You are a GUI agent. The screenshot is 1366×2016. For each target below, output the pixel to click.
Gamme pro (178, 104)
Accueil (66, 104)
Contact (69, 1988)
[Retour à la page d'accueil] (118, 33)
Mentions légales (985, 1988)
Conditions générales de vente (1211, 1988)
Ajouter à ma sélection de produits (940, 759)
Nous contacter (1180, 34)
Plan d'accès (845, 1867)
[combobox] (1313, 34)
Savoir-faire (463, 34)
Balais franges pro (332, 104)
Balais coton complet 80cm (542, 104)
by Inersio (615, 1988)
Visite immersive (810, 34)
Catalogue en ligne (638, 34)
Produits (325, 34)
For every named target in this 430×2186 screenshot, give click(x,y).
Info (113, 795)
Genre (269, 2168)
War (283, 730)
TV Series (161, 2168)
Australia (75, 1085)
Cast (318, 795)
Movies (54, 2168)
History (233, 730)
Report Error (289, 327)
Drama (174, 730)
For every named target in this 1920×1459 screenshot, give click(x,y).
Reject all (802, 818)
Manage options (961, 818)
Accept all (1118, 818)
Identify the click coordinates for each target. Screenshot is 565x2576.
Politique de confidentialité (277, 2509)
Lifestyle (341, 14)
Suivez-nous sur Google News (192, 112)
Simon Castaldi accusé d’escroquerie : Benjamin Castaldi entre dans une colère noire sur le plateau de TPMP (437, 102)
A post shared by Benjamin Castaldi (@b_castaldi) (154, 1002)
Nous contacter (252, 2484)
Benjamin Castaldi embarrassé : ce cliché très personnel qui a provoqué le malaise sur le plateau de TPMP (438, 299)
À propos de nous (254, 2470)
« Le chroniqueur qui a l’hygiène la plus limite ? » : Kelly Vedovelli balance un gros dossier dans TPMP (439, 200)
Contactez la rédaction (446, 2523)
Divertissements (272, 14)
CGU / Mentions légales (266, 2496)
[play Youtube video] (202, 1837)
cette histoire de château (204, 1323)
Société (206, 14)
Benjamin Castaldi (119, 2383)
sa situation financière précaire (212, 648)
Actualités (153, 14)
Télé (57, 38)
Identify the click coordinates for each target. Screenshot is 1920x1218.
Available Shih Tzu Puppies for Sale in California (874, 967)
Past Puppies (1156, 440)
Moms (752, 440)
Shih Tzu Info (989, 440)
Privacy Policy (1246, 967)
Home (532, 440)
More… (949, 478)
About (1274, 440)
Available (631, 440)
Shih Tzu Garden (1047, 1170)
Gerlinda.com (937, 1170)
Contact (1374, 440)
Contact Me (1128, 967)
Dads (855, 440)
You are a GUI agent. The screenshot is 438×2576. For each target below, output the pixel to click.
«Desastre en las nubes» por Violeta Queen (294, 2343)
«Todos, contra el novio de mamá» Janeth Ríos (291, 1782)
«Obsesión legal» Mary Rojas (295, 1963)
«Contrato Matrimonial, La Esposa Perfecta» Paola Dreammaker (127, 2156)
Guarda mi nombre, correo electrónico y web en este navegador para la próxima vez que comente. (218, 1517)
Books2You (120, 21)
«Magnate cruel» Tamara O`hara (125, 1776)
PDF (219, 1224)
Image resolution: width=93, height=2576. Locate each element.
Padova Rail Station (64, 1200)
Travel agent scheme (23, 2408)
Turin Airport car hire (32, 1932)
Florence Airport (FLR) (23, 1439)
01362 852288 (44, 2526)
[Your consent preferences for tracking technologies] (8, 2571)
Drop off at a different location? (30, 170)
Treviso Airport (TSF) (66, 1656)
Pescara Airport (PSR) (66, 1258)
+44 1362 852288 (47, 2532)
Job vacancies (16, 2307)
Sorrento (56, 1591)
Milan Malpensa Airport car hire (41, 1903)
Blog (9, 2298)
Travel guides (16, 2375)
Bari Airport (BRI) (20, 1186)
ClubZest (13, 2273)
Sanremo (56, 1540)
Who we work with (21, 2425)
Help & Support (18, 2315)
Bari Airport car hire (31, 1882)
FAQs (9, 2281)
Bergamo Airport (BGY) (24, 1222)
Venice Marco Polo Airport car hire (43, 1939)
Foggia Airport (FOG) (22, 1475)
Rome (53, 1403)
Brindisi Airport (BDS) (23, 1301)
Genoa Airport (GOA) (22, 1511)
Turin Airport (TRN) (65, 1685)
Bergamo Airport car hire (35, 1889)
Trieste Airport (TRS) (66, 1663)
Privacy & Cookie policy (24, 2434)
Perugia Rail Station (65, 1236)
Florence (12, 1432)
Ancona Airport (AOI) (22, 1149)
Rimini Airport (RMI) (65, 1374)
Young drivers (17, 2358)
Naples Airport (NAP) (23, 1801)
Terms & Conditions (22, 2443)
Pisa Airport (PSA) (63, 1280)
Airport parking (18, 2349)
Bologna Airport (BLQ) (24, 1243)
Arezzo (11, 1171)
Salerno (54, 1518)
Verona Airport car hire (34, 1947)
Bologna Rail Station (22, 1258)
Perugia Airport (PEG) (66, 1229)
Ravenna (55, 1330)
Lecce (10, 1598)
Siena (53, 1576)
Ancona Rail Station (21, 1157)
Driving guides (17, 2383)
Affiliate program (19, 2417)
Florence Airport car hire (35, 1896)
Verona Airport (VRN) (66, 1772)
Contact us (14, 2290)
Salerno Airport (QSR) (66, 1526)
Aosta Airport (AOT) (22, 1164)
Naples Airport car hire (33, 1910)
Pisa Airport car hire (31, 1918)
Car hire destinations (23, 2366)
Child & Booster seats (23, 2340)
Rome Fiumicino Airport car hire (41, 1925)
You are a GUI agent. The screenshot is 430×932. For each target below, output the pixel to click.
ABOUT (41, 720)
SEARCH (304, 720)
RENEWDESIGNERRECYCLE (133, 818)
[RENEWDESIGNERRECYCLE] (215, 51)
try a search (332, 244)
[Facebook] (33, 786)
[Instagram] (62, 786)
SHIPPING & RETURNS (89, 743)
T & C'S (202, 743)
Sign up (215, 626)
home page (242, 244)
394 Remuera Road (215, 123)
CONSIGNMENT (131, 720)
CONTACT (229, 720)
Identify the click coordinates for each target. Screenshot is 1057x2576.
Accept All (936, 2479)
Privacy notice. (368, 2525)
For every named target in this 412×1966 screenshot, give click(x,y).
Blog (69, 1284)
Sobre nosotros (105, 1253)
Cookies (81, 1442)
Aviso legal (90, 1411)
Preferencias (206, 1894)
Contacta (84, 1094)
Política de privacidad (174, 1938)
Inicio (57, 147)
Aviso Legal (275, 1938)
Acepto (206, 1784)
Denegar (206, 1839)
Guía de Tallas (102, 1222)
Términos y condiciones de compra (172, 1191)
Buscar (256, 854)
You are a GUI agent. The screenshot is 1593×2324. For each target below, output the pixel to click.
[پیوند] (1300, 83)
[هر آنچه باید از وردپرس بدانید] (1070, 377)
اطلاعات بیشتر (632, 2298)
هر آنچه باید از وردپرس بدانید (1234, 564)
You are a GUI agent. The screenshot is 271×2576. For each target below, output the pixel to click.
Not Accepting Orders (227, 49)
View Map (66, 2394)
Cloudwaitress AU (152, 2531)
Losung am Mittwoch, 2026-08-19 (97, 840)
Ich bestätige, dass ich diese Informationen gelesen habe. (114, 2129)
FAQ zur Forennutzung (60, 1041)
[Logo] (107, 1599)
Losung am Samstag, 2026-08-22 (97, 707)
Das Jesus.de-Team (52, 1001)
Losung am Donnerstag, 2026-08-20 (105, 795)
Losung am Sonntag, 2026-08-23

--------------------------------------------------

▸ PROBLEM REQUIREMENTS: The complete set of entries is to be restated word for word.

▸ ANSWER FOR THIS EXERCISE:
You are a GUI agent. The screenshot is 1366×2016. For each target below, output the pixel to click.
Gamme pro (178, 104)
Accueil (66, 104)
Contact (69, 1988)
[Retour à la page d'accueil] (118, 33)
Mentions légales (985, 1988)
Conditions générales de vente (1211, 1988)
Ajouter à ma sélection de produits (940, 759)
Nous contacter (1180, 34)
Plan d'accès (845, 1867)
[combobox] (1313, 34)
Savoir-faire (463, 34)
Balais franges pro (332, 104)
Balais coton complet 80cm (542, 104)
by Inersio (615, 1988)
Visite immersive (810, 34)
Catalogue en ligne (638, 34)
Produits (325, 34)
For every named target in this 430×2186 screenshot, give click(x,y).
Info (113, 795)
Genre (269, 2168)
War (283, 730)
TV Series (161, 2168)
Australia (75, 1085)
Cast (318, 795)
Movies (54, 2168)
History (233, 730)
Report Error (289, 327)
Drama (174, 730)
For every named target in this 1920×1459 screenshot, give click(x,y).
Reject all (802, 818)
Manage options (961, 818)
Accept all (1118, 818)
Identify the click coordinates for each target. Screenshot is 565x2576.
Politique de confidentialité (277, 2509)
Lifestyle (341, 14)
Suivez-nous sur Google News (192, 112)
Simon Castaldi accusé d’escroquerie : Benjamin Castaldi entre dans une colère noire sur le plateau de TPMP (437, 102)
A post shared by Benjamin Castaldi (@b_castaldi) (154, 1002)
Nous contacter (252, 2484)
Benjamin Castaldi embarrassé : ce cliché très personnel qui a provoqué le malaise sur le plateau de TPMP (438, 299)
À propos de nous (254, 2470)
« Le chroniqueur qui a l’hygiène la plus limite ? » : Kelly Vedovelli balance un gros dossier dans TPMP (439, 200)
Contactez la rédaction (446, 2523)
Divertissements (272, 14)
CGU / Mentions légales (266, 2496)
[play Youtube video] (202, 1837)
cette histoire de château (204, 1323)
Société (206, 14)
Benjamin Castaldi (119, 2383)
sa situation financière précaire (212, 648)
Actualités (153, 14)
Télé (57, 38)
Identify the click coordinates for each target. Screenshot is 1920x1218.
Available Shih Tzu Puppies for Sale in California (874, 967)
Past Puppies (1156, 440)
Moms (752, 440)
Shih Tzu Info (989, 440)
Privacy Policy (1246, 967)
Home (532, 440)
More… (949, 478)
About (1274, 440)
Available (631, 440)
Shih Tzu Garden (1047, 1170)
Gerlinda.com (937, 1170)
Contact (1374, 440)
Contact Me (1128, 967)
Dads (855, 440)
You are a GUI agent. The screenshot is 438×2576. For each target below, output the pixel to click.
«Desastre en las nubes» por Violeta Queen (294, 2343)
«Todos, contra el novio de mamá» Janeth Ríos (291, 1782)
«Obsesión legal» Mary Rojas (295, 1963)
«Contrato Matrimonial, La Esposa Perfecta» Paola Dreammaker (127, 2156)
Guarda mi nombre, correo electrónico y web en este navegador para la próxima vez que comente. (218, 1517)
Books2You (120, 21)
«Magnate cruel» Tamara O`hara (125, 1776)
PDF (219, 1224)
Image resolution: width=93, height=2576. Locate each element.
Padova Rail Station (64, 1200)
Travel agent scheme (23, 2408)
Turin Airport car hire (32, 1932)
Florence Airport (FLR) (23, 1439)
01362 852288 (44, 2526)
[Your consent preferences for tracking technologies] (8, 2571)
Drop off at a different location? (30, 170)
Treviso Airport (TSF) (66, 1656)
Pescara Airport (PSR) (66, 1258)
+44 1362 852288 (47, 2532)
Job vacancies (16, 2307)
Sorrento (56, 1591)
Milan Malpensa Airport car hire (41, 1903)
Blog (9, 2298)
Travel guides (16, 2375)
Bari Airport (BRI) (20, 1186)
ClubZest (13, 2273)
Sanremo (56, 1540)
Who we work with (21, 2425)
Help & Support (18, 2315)
Bari Airport car hire (31, 1882)
FAQs (9, 2281)
Bergamo Airport (BGY) (24, 1222)
Venice Marco Polo Airport car hire (43, 1939)
Foggia Airport (FOG) (22, 1475)
Rome (53, 1403)
Brindisi Airport (BDS) (23, 1301)
Genoa Airport (GOA) (22, 1511)
Turin Airport (TRN) (65, 1685)
Bergamo Airport car hire (35, 1889)
Trieste Airport (TRS) (66, 1663)
Privacy & Cookie policy (24, 2434)
Perugia Rail Station (65, 1236)
Florence (12, 1432)
Ancona Airport (AOI) (22, 1149)
Rimini Airport (RMI) (65, 1374)
Young drivers (17, 2358)
Naples Airport (NAP) (23, 1801)
Terms & Conditions (22, 2443)
Pisa Airport (PSA) (63, 1280)
Airport parking (18, 2349)
Bologna Airport (BLQ) (24, 1243)
Arezzo (11, 1171)
Salerno (54, 1518)
Verona Airport car hire (34, 1947)
Bologna Rail Station (22, 1258)
Perugia Airport (PEG) (66, 1229)
Ravenna (55, 1330)
Lecce (10, 1598)
Siena (53, 1576)
Ancona Rail Station (21, 1157)
Driving guides (17, 2383)
Affiliate program (19, 2417)
Florence Airport car hire (35, 1896)
Verona Airport (VRN) (66, 1772)
Contact us (14, 2290)
Salerno Airport (QSR) (66, 1526)
Aosta Airport (AOT) (22, 1164)
Naples Airport car hire (33, 1910)
Pisa Airport car hire (31, 1918)
Car hire destinations (23, 2366)
Child & Booster seats (23, 2340)
Rome Fiumicino Airport car hire (41, 1925)
You are a GUI agent. The screenshot is 430×932. For each target below, output the pixel to click.
ABOUT (41, 720)
SEARCH (304, 720)
RENEWDESIGNERRECYCLE (133, 818)
[RENEWDESIGNERRECYCLE] (215, 51)
try a search (332, 244)
[Facebook] (33, 786)
[Instagram] (62, 786)
SHIPPING & RETURNS (89, 743)
T & C'S (202, 743)
Sign up (215, 626)
home page (242, 244)
394 Remuera Road (215, 123)
CONSIGNMENT (131, 720)
CONTACT (229, 720)
Identify the click coordinates for each target. Screenshot is 1057x2576.
Accept All (936, 2479)
Privacy notice. (368, 2525)
For every named target in this 412×1966 screenshot, give click(x,y).
Blog (69, 1284)
Sobre nosotros (105, 1253)
Cookies (81, 1442)
Aviso legal (90, 1411)
Preferencias (206, 1894)
Contacta (84, 1094)
Política de privacidad (174, 1938)
Inicio (57, 147)
Aviso Legal (275, 1938)
Acepto (206, 1784)
Denegar (206, 1839)
Guía de Tallas (102, 1222)
Términos y condiciones de compra (172, 1191)
Buscar (256, 854)
You are a GUI agent. The screenshot is 1593×2324. For each target below, output the pixel to click.
[پیوند] (1300, 83)
[هر آنچه باید از وردپرس بدانید] (1070, 377)
اطلاعات بیشتر (632, 2298)
هر آنچه باید از وردپرس بدانید (1234, 564)
You are a GUI agent. The screenshot is 271×2576. For each target below, output the pixel to click.
Not Accepting Orders (227, 49)
View Map (66, 2394)
Cloudwaitress AU (152, 2531)
Losung am Mittwoch, 2026-08-19 (97, 840)
Ich bestätige, dass ich diese Informationen gelesen habe. (114, 2129)
FAQ zur Forennutzung (60, 1041)
[Logo] (107, 1599)
Losung am Samstag, 2026-08-22 (97, 707)
Das Jesus.de-Team (52, 1001)
Losung am Donnerstag, 2026-08-20 (105, 795)
Losung am Sonntag, 2026-08-23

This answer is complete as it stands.